Les leaders syndicaux sont sortis inquiets lundi du premier round de la concertation sur les retraites, reprochant au gouvernement, qui compte ficeler son projet d'ici juillet, d'agir dans la précipitation et de se focaliser sur l'âge de la retraite.
Deux jours avant la publication de nouvelles prévisions de déficit du système, l'ensemble des organisations patronales ont fait chorus pour refuser toute hausse des prélèvements.
Le chef d'orchestre de cette journée-marathon, le ministre du Travail Eric Woerth les a confortés. "Il y a un sujet sur lequel évidemment le gouvernement n'est pas ouvert, c'est l'augmentation des prélèvements", a-t-il déclaré, avant de justifier le calendrier: "il est temps de passer à l'action".

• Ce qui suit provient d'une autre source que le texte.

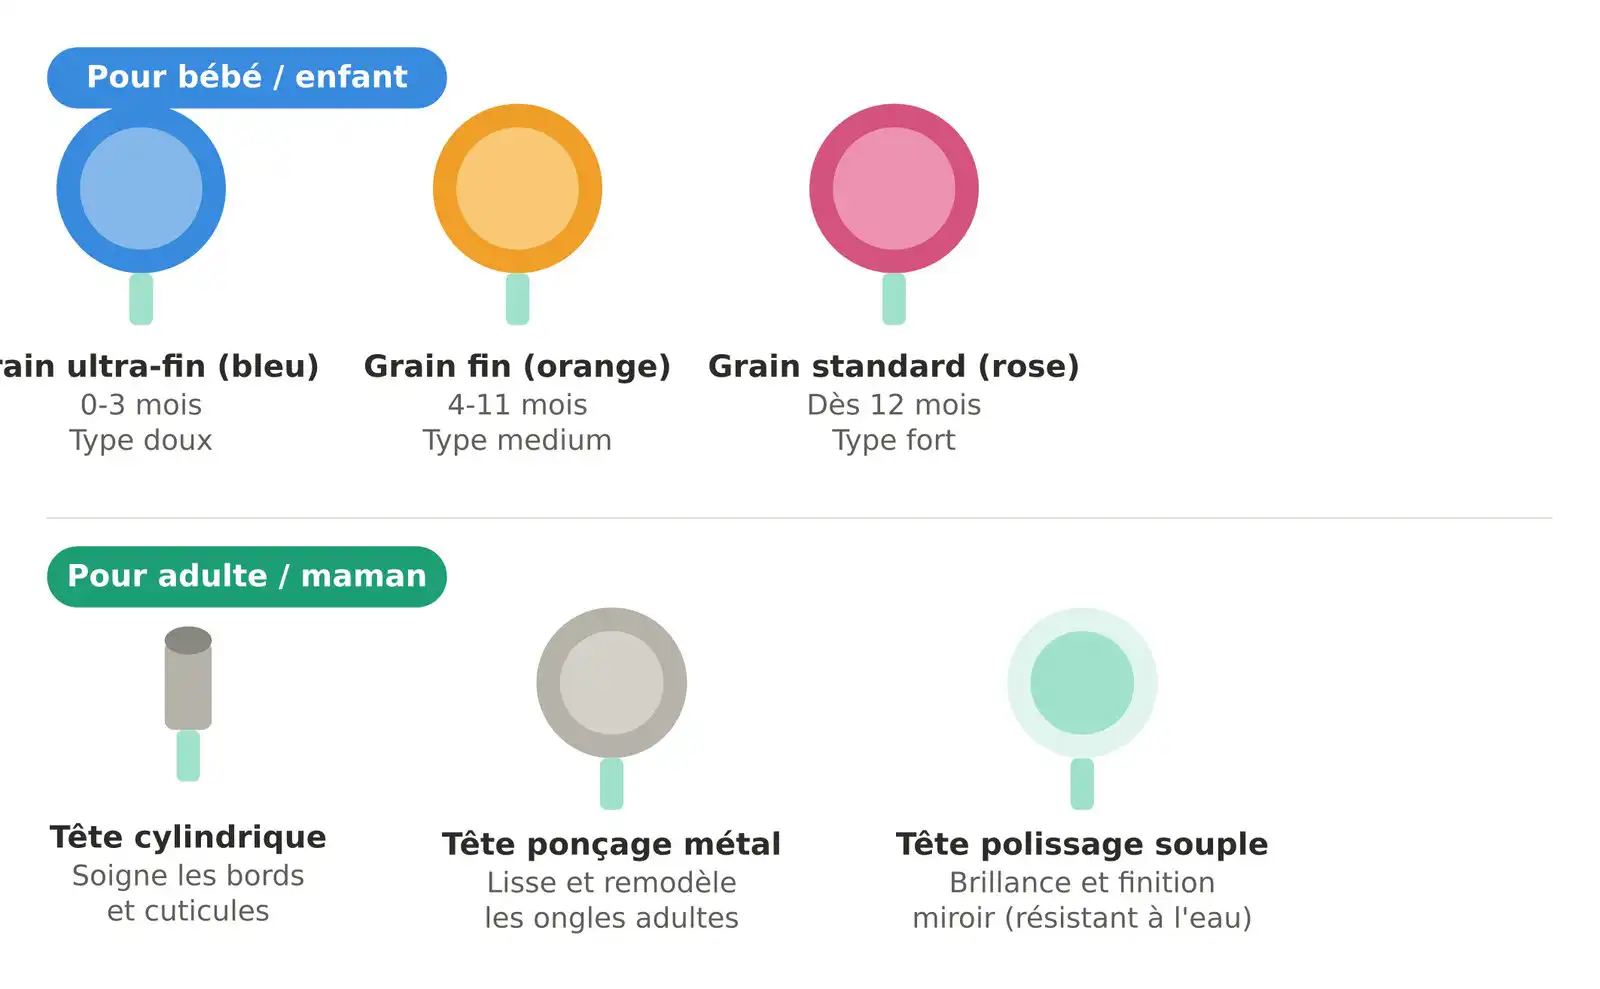Open the "Tête cylindrique" label
Screen dimensions: 1600x989
click(188, 837)
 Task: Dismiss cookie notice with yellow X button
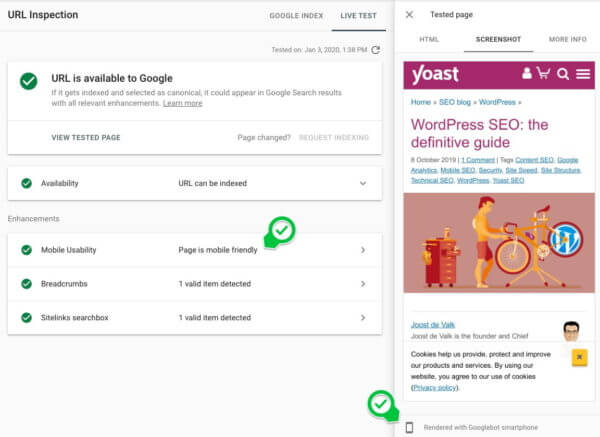pos(579,357)

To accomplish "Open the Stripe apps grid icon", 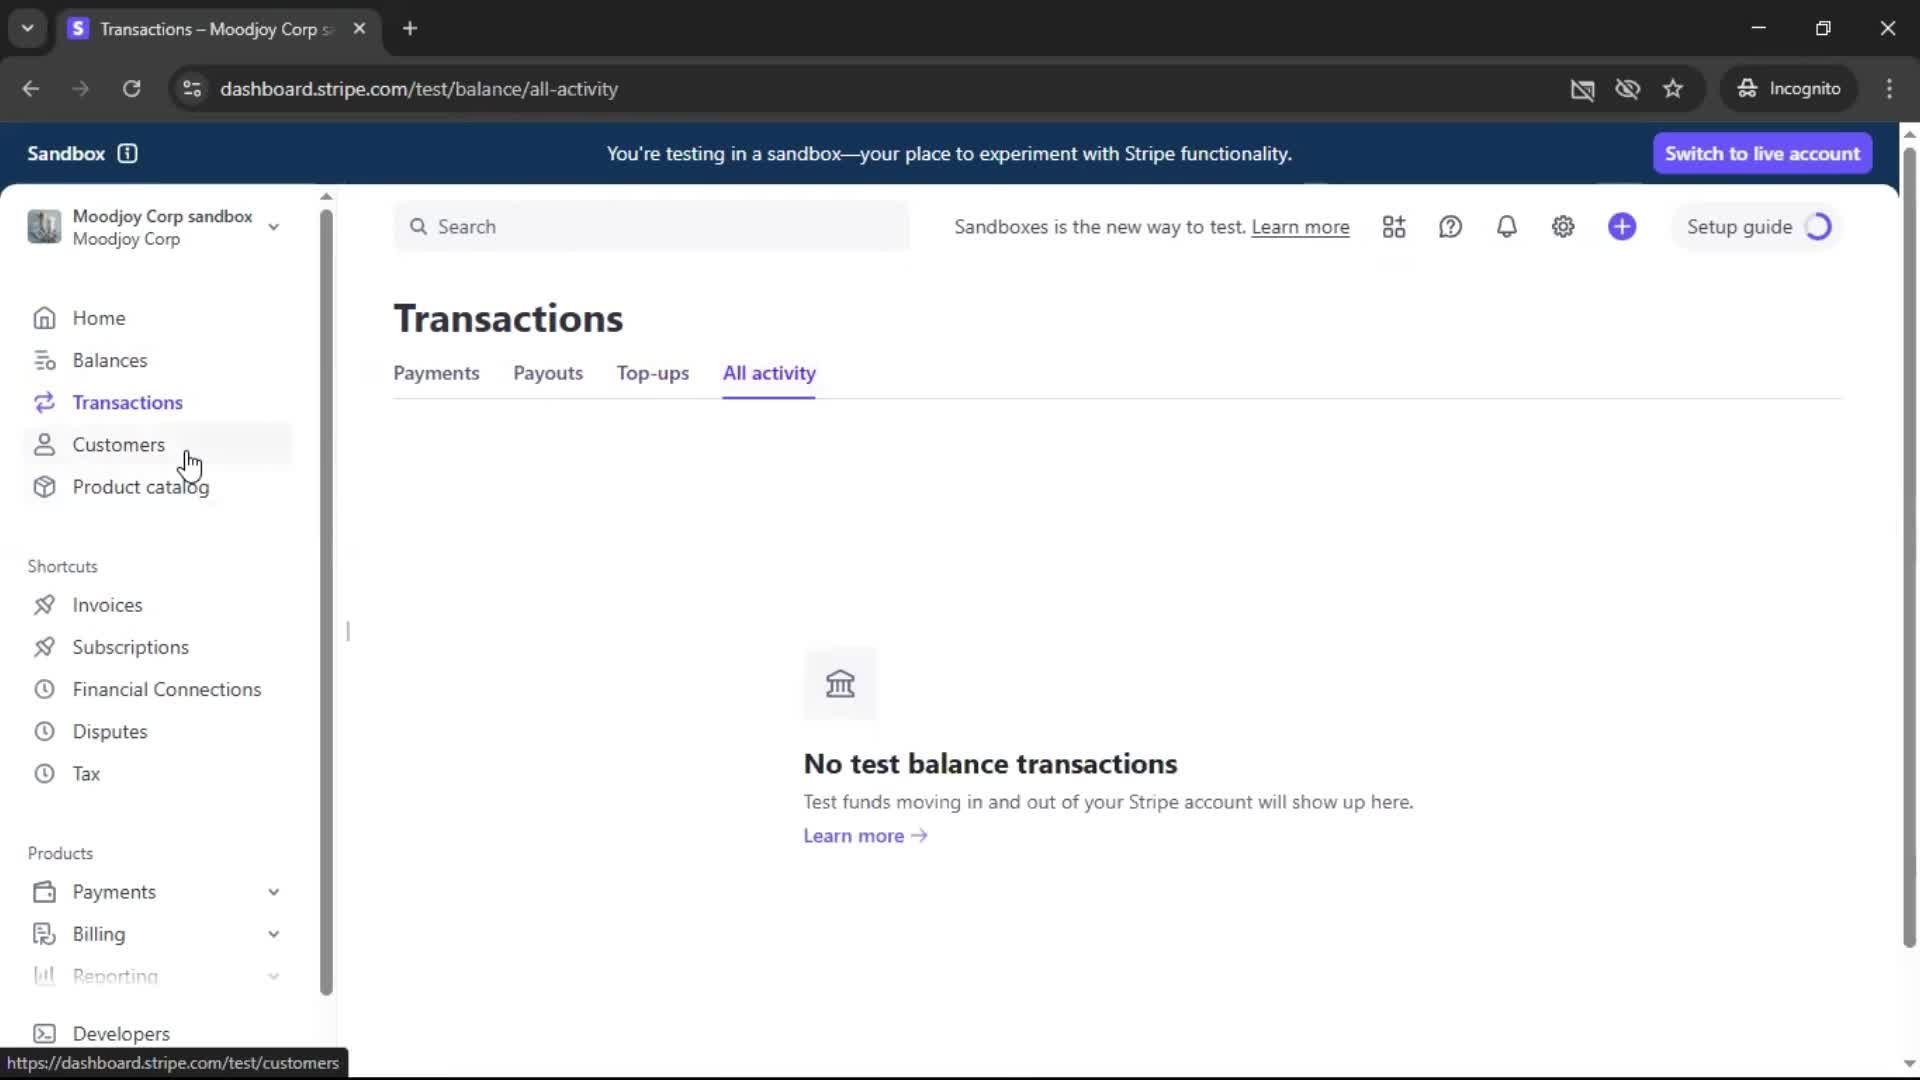I will coord(1394,227).
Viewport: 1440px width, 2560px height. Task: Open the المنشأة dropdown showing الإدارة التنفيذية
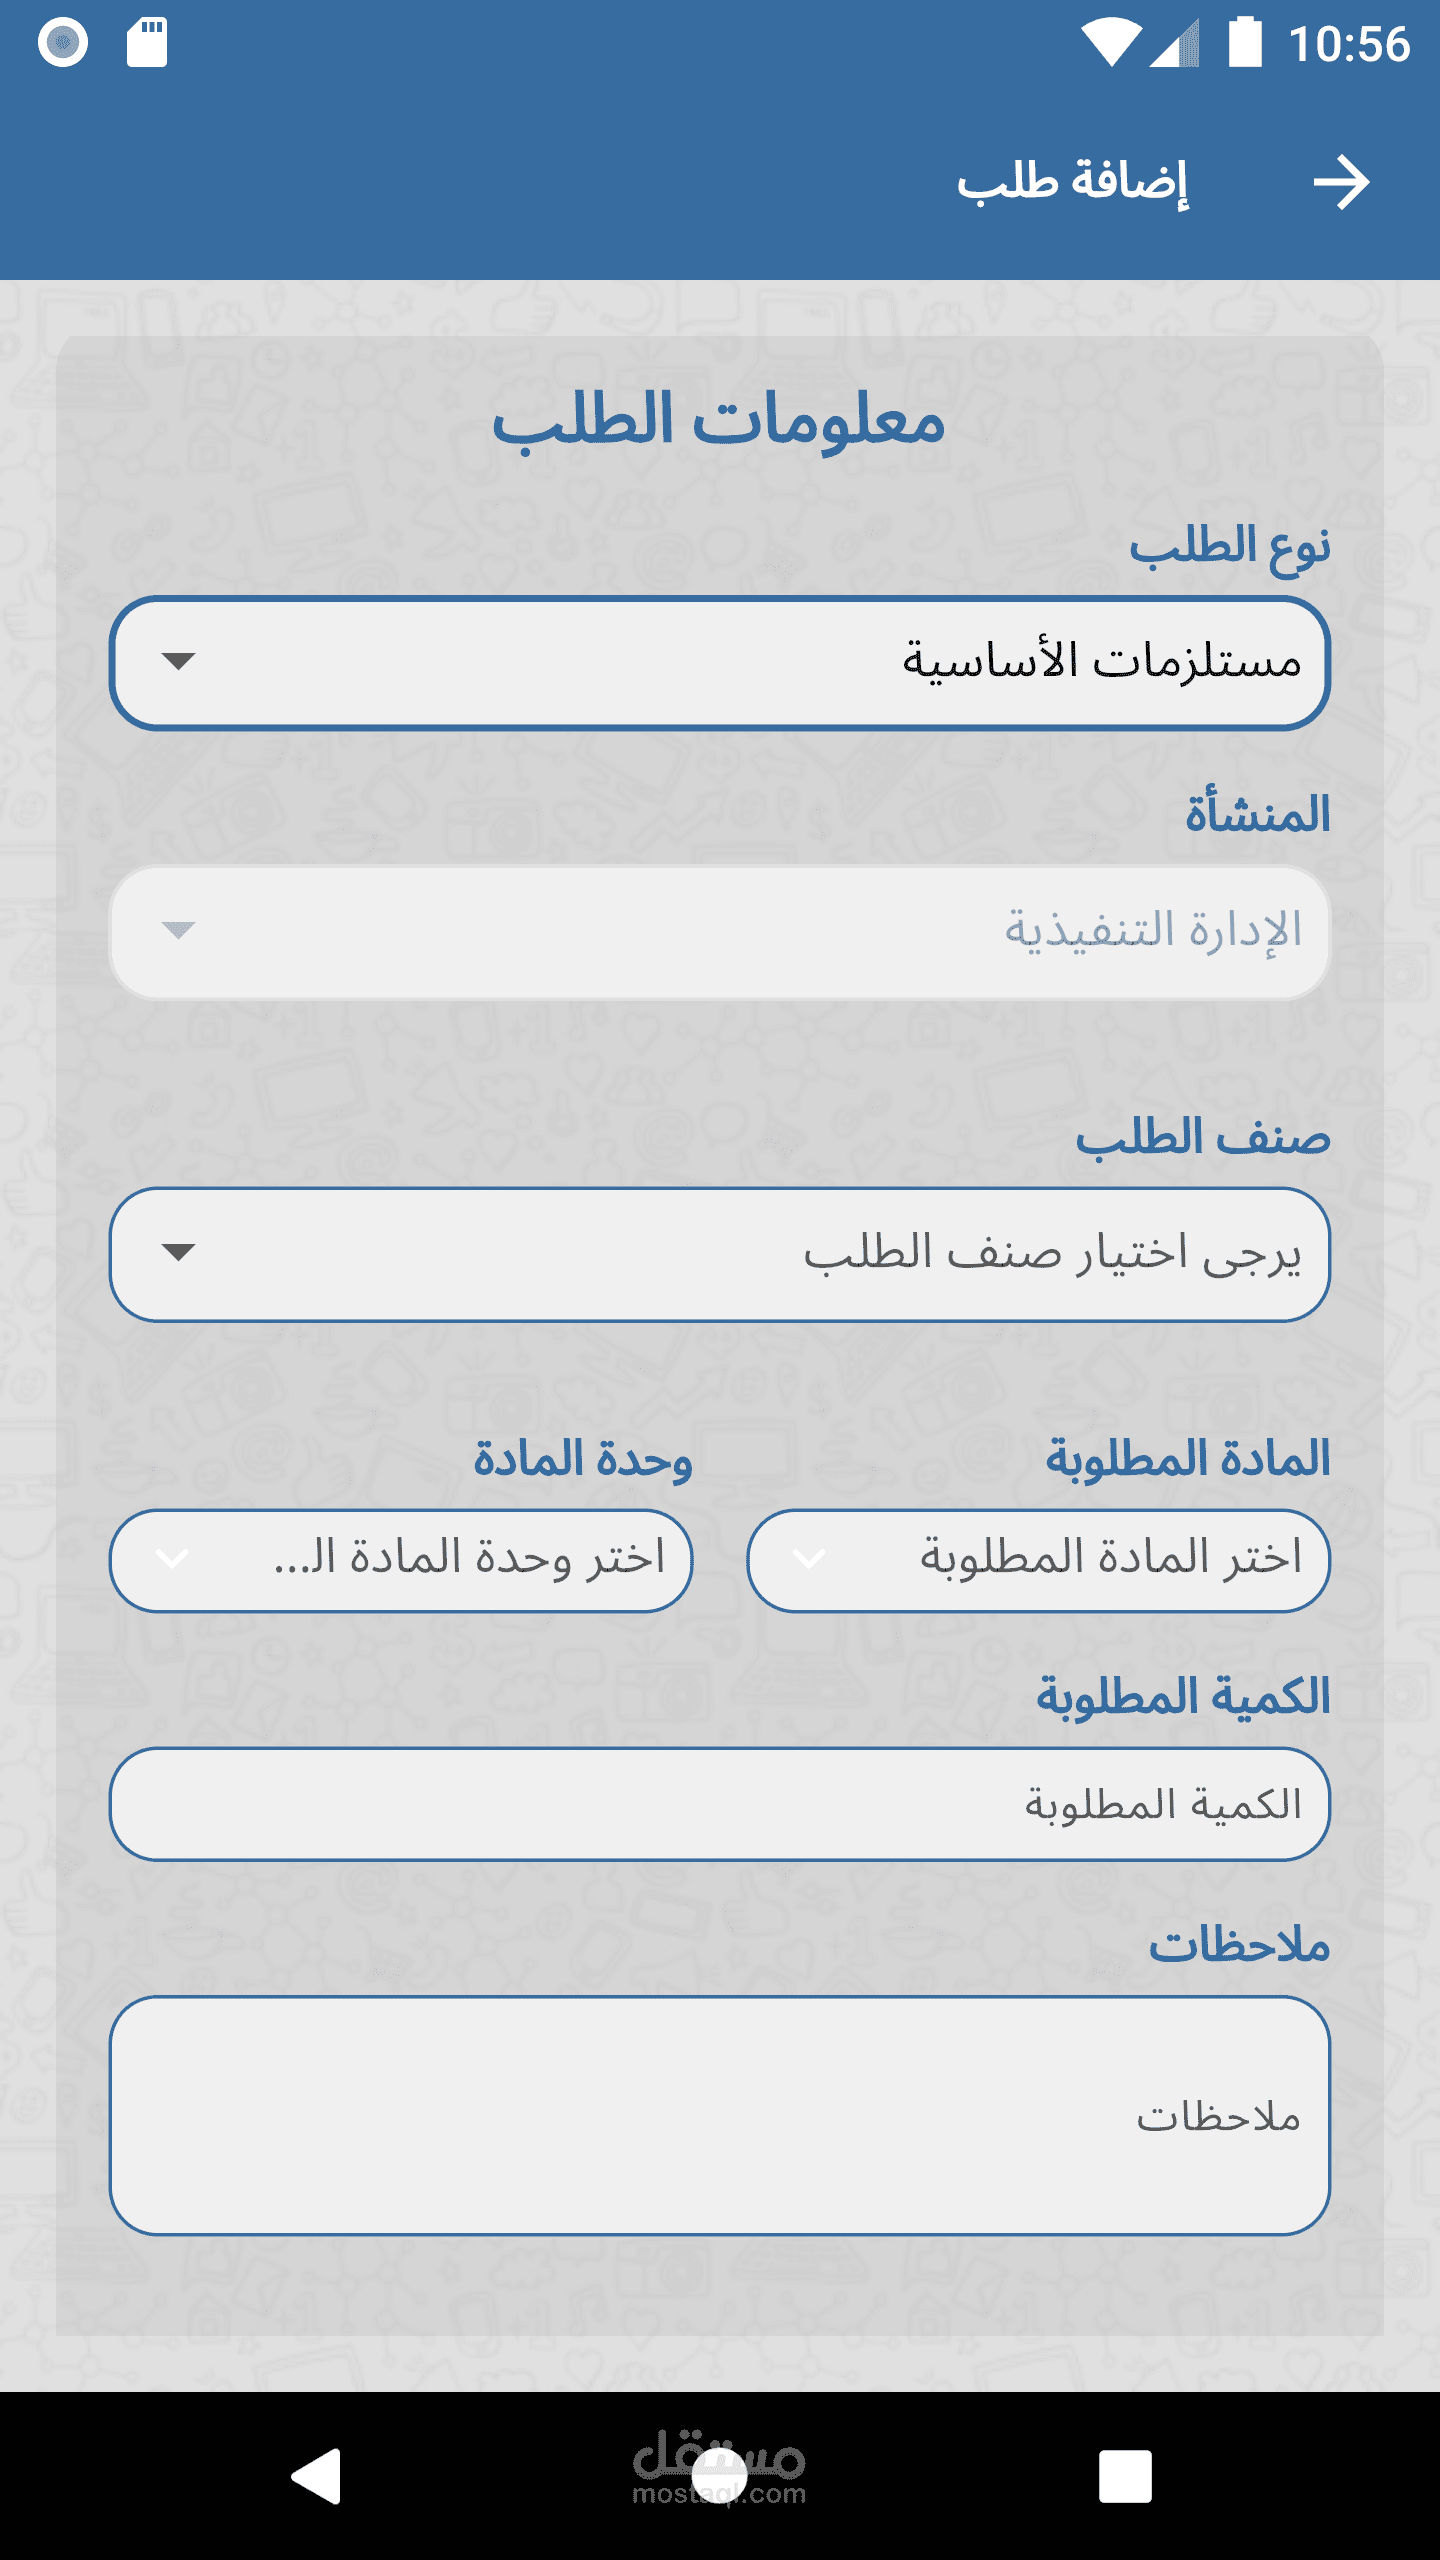[720, 932]
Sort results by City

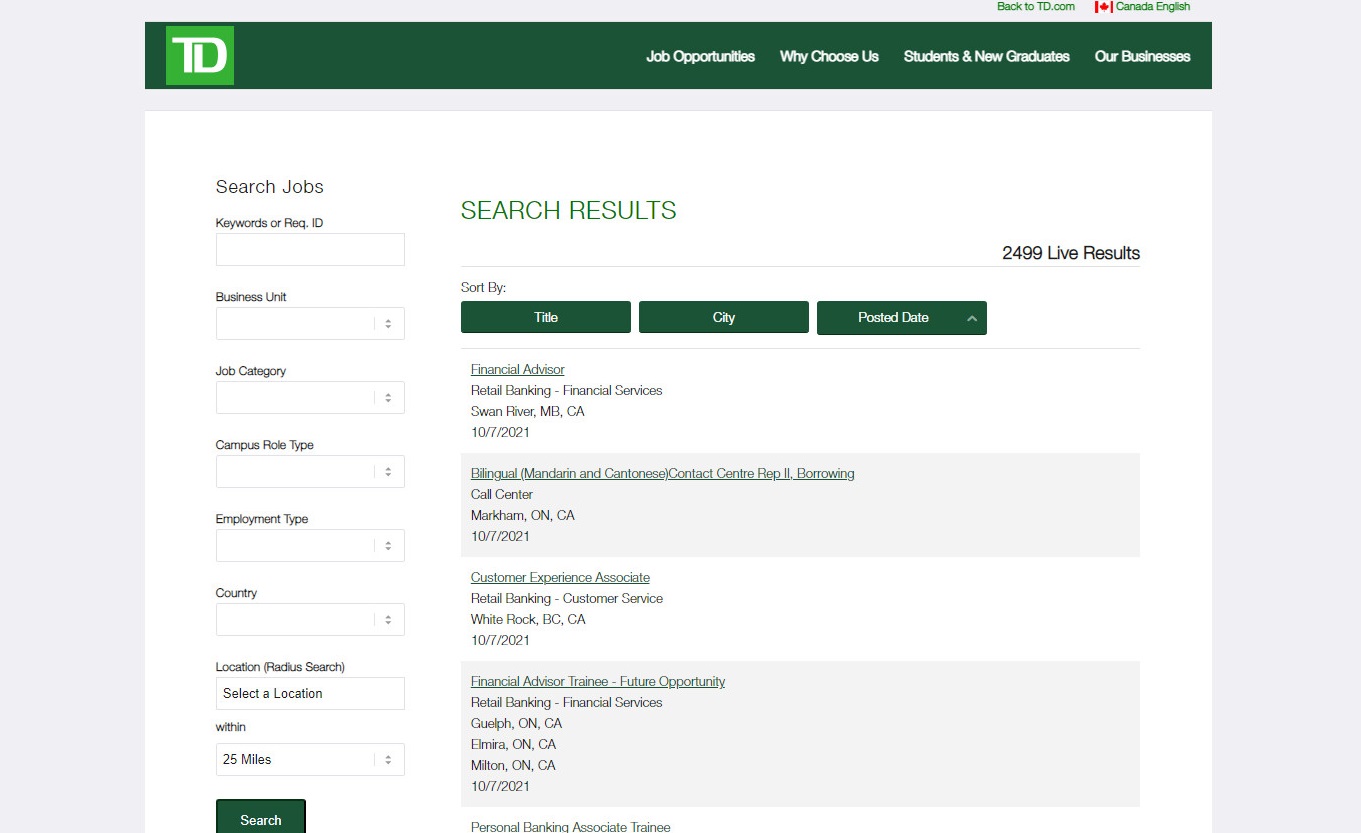(723, 318)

Le ministre a expliqué que la concertation se prolongerait par des réunions thématiques jusqu'en mai (pénibilité, emploi des seniors, mécanismes de solidarité pour la retraite, pilotage du système) et des réunions spécifiques sur les fonctionnaires.
Un premier "document d'options" sera sur la table en mai, rediscuté ensuite dans des groupes de travail. Un projet de réforme sera prêt "entre mi-juin et fin-juin", et sera examiné en juillet en Conseil des ministres, avant d'atterrir à l'Assemblée nationale en septembre.
François Chérèque (CFDT) a jugé cet agenda "trop court pour aller au fond des sujets". Selon lui, il présage d'une réforme se limitant à changer les paramètres de l'âge, ce qui risque "d'accentuer les inégalités" du système.
Offensif, Bernard Thibault (CGT) a suspecté le gouvernement de vouloir mettre les syndicats devant "le fait accompli", appelant les salariés à se mobiliser et à faire "un grand 1er mai" pour infléchir les projets du gouvernement.
Jean-Claude Mailly (FO) a soupçonné l'exécutif de vouloir "jouer sur l'effet Coupe du monde de football", de mi-juin à mi-juillet, pour faire passer la pilule.
Il a renouvelé sa proposition d'une journée de grève interprofessionnelle, s'attirant une réponse cinglante de Bernard Thibault, qui lui a reproché d'avoir fait cavalier seul ces dernières semaines.
Malgré ces divisions, la CGT, FO et la CFDT, tout comme la CFTC, ont réaffirmé leur attachement à la retraite à 60 ans, à laquelle seule la CFE-CGC pourrait renoncer en cas de "contreparties".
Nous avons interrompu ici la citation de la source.